Even if we know beyond all knowing that tomorrow God will wipe the slate clean and forgive us once again, we should not live as though that makes whatever we do okay. This is what Paul preaches, and what Christ lives out. All of us are called to dispense with the law as some external and arbitrary set of superstitions to be kept for fear of eternal punishment, and to instead fulfill the law, to live rightly with one another, and to be the people we would wish to be, because otherwise our regret will consume us forever.

If we live our lives according to what we can get away with, everything is pointless, and we might as well not live at all. That is the inconsequential mind of the lucid dreamer or the video game player, in which nothing which happens really matters.

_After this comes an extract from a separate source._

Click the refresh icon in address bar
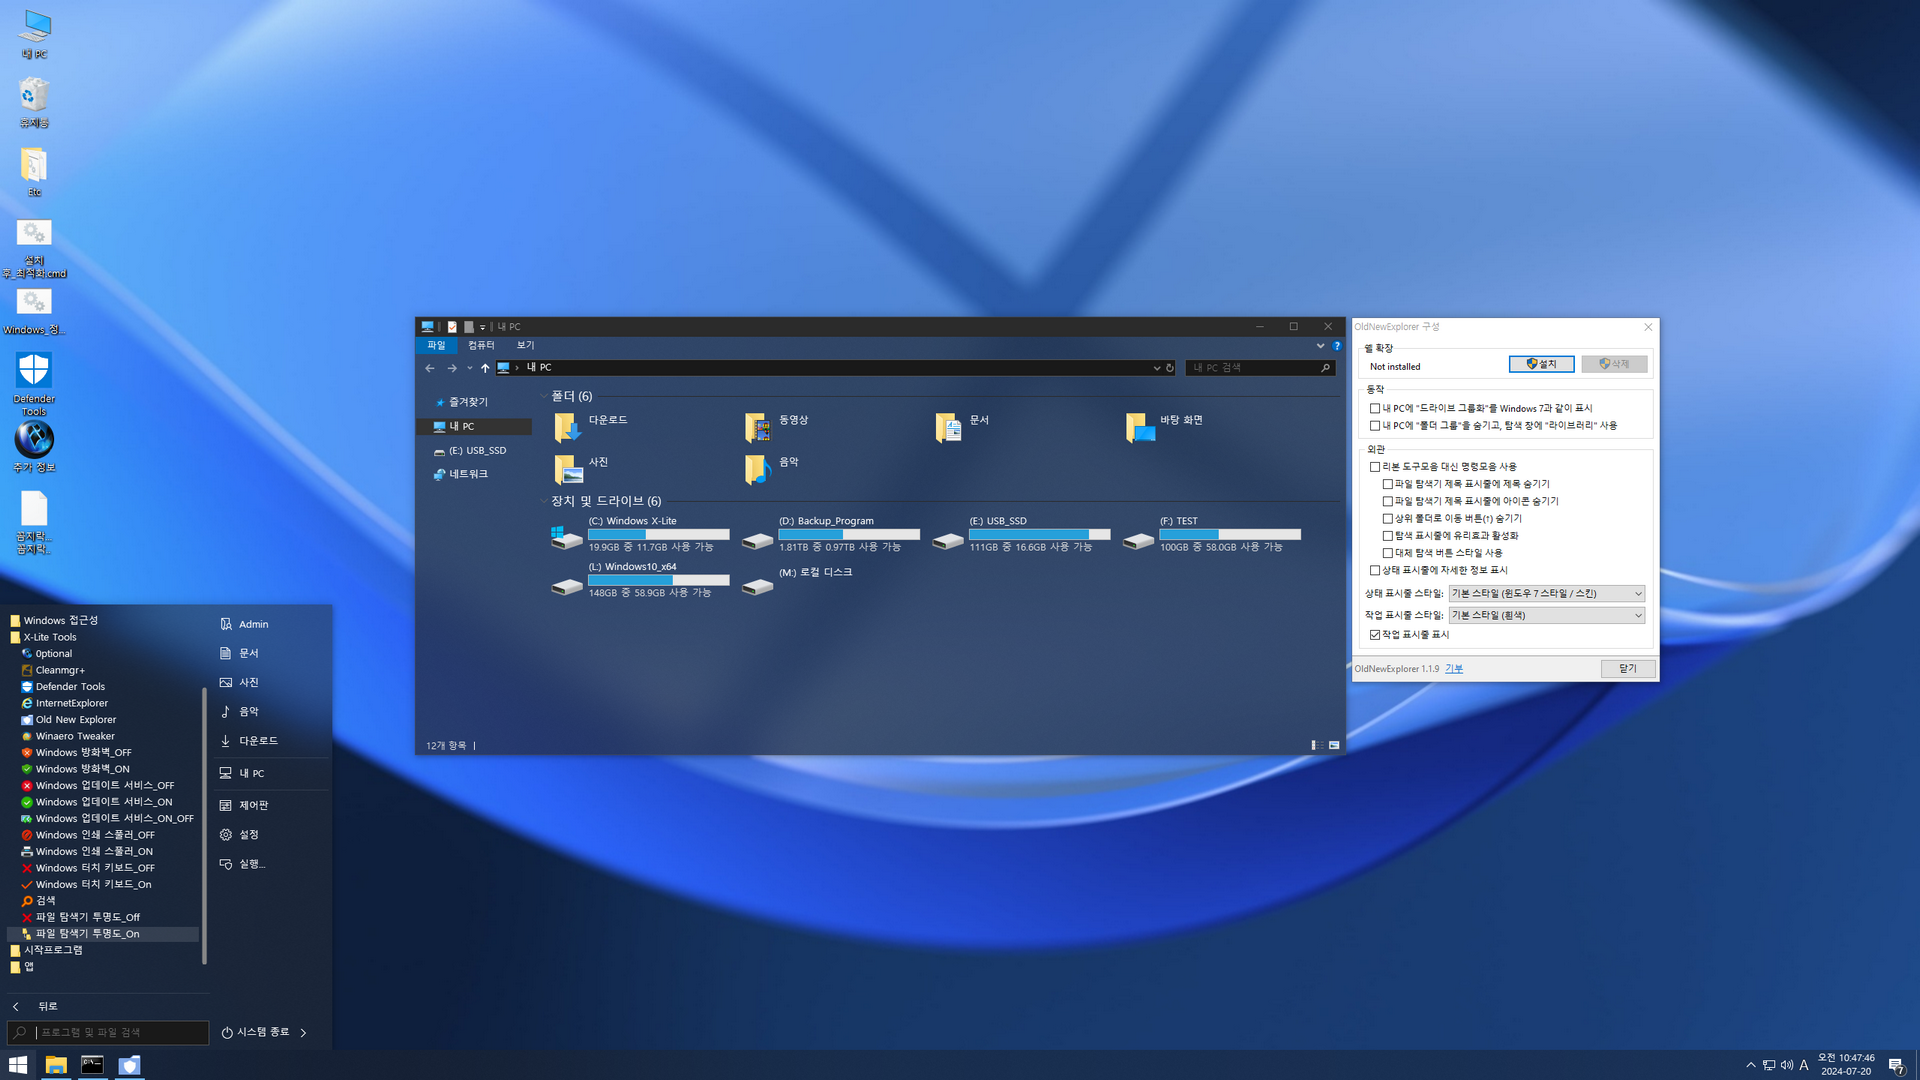The height and width of the screenshot is (1080, 1920). [1170, 368]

How we live, what we do to each other, and how we treat ourselves, however, creates the world as we know it, and ourselves as we are known. We construct the moral universe and our righteousness and our transgressions hold up the whole of the sky. We become exactly who we allow ourselves to be, and we are no better and no worse than the things we choose to do today. God is always calling us to be more, to do more, and to live rightly, not to threaten us with punishment, but to save us from suffering, a suffering we have known too deeply and for too long, a suffering of our own making.

May you know the joy of your liberation, and embrace the freedom of your salvation. May you love without hesitation and protect the stranger with all your righteousness. May you break the chains which have restrained you, and trust in yourself and in God to keep you safe without fear. May you let your own goodness shine so brightly that it works to inspire others, that we all may live in a world just a little better than we might expect.